Every entry below should be printed exactly, without its images.
____
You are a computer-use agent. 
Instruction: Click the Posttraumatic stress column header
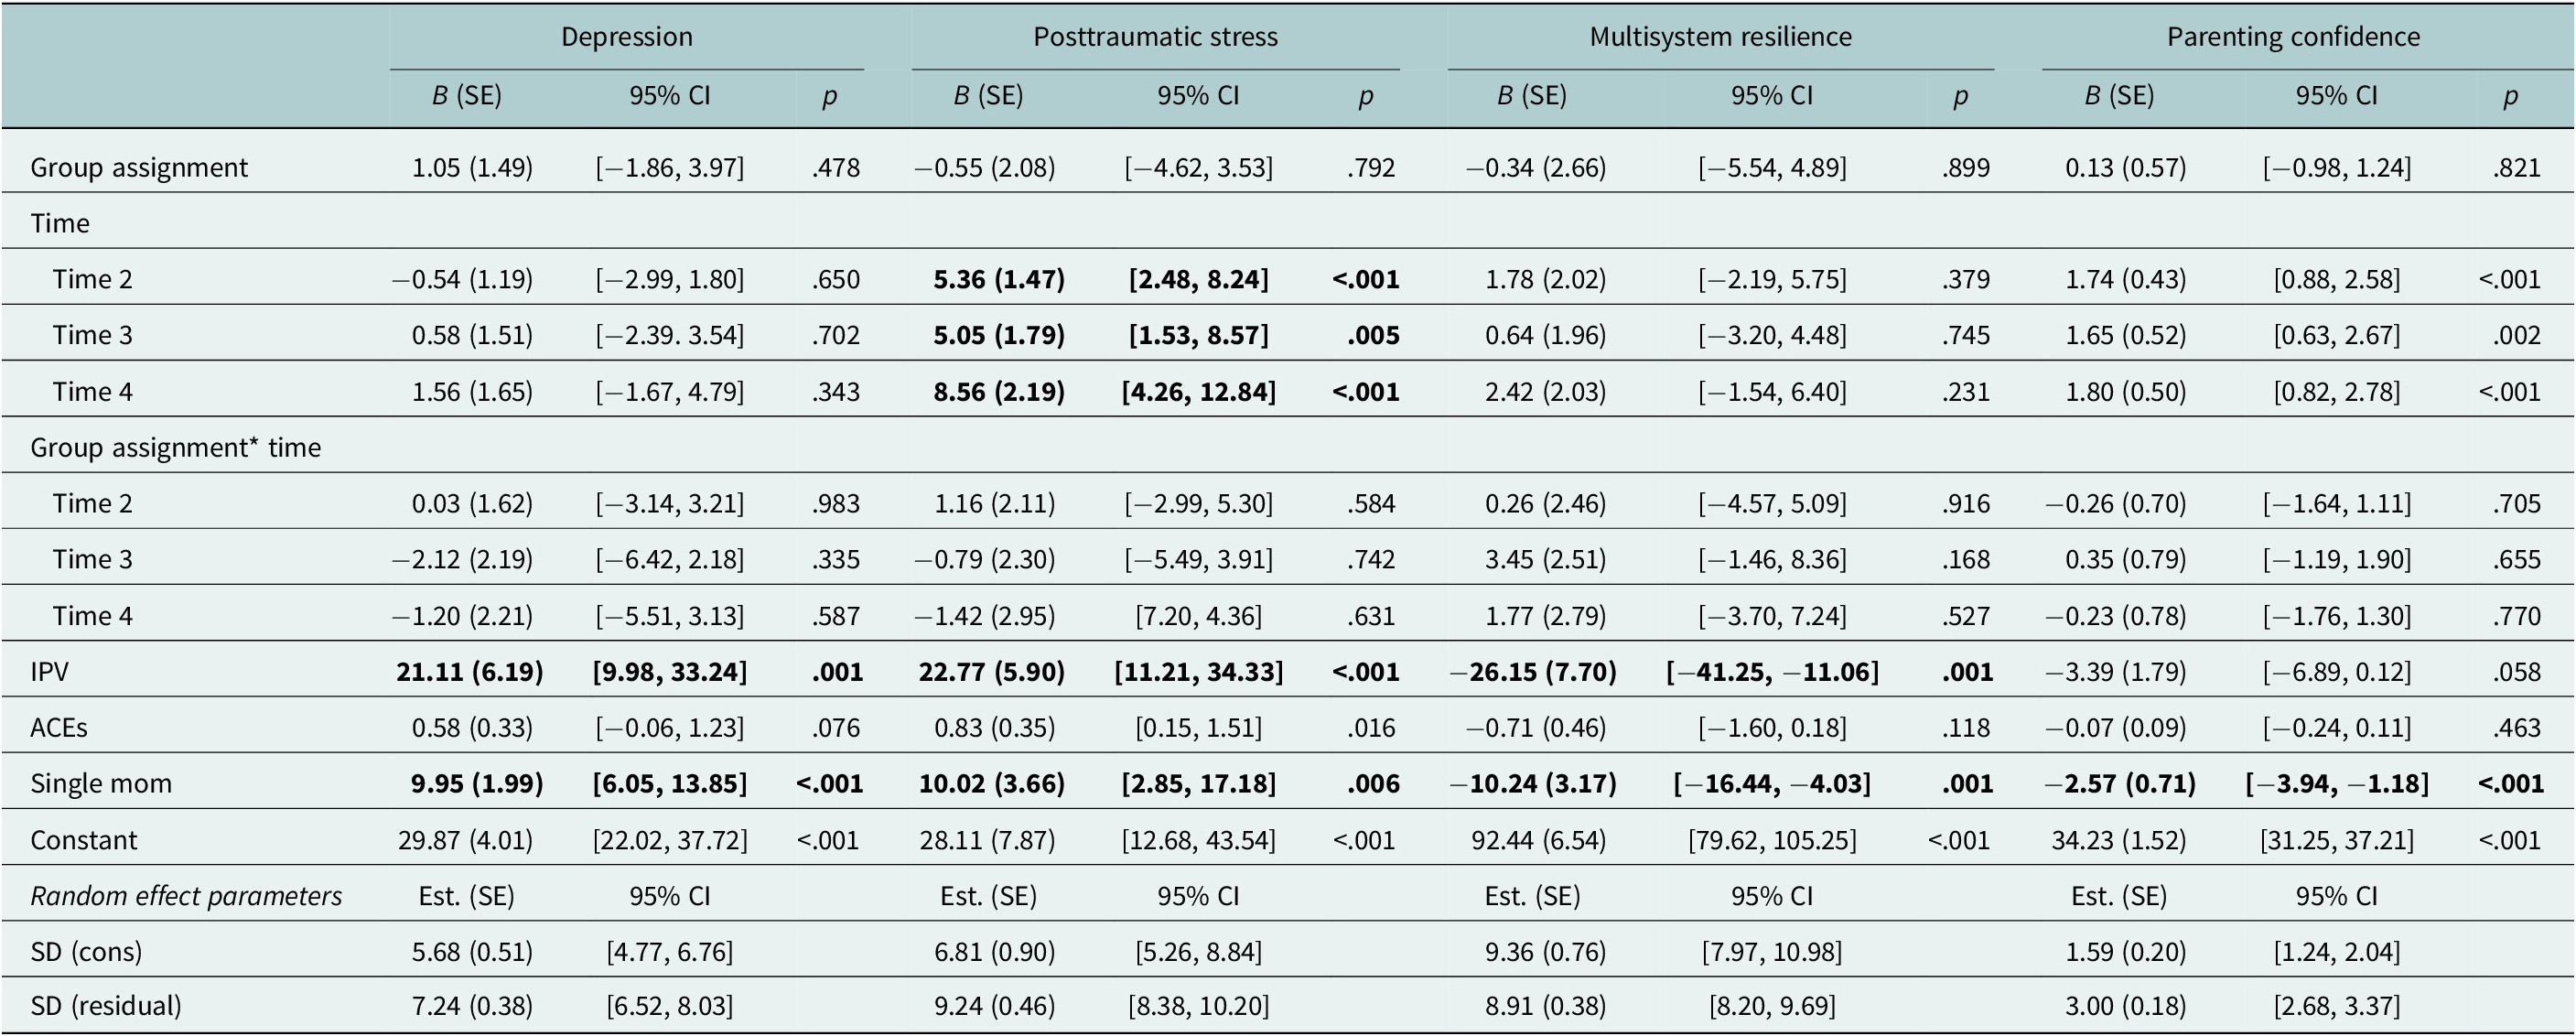(1155, 37)
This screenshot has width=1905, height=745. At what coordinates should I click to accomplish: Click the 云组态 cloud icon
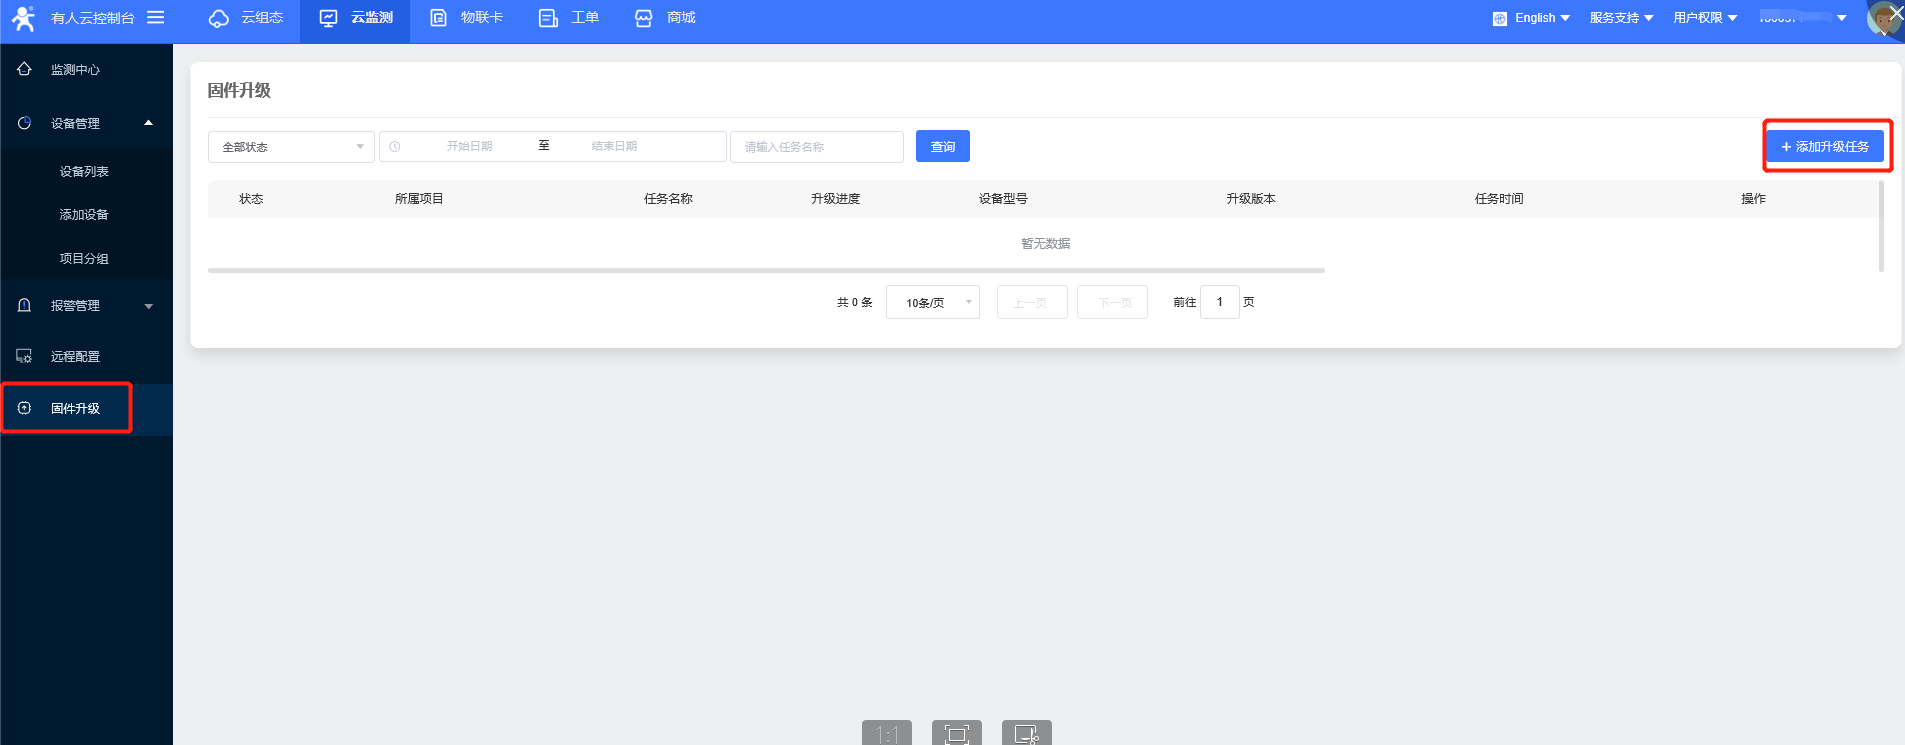218,18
____
§ Response to the task:
You are a computer-use agent. 
Instruction: Click the Posttraumatic stress column header
(1155, 37)
This screenshot has width=1905, height=745. At what coordinates should I click to accomplish: Click the 云组态 cloud icon
218,18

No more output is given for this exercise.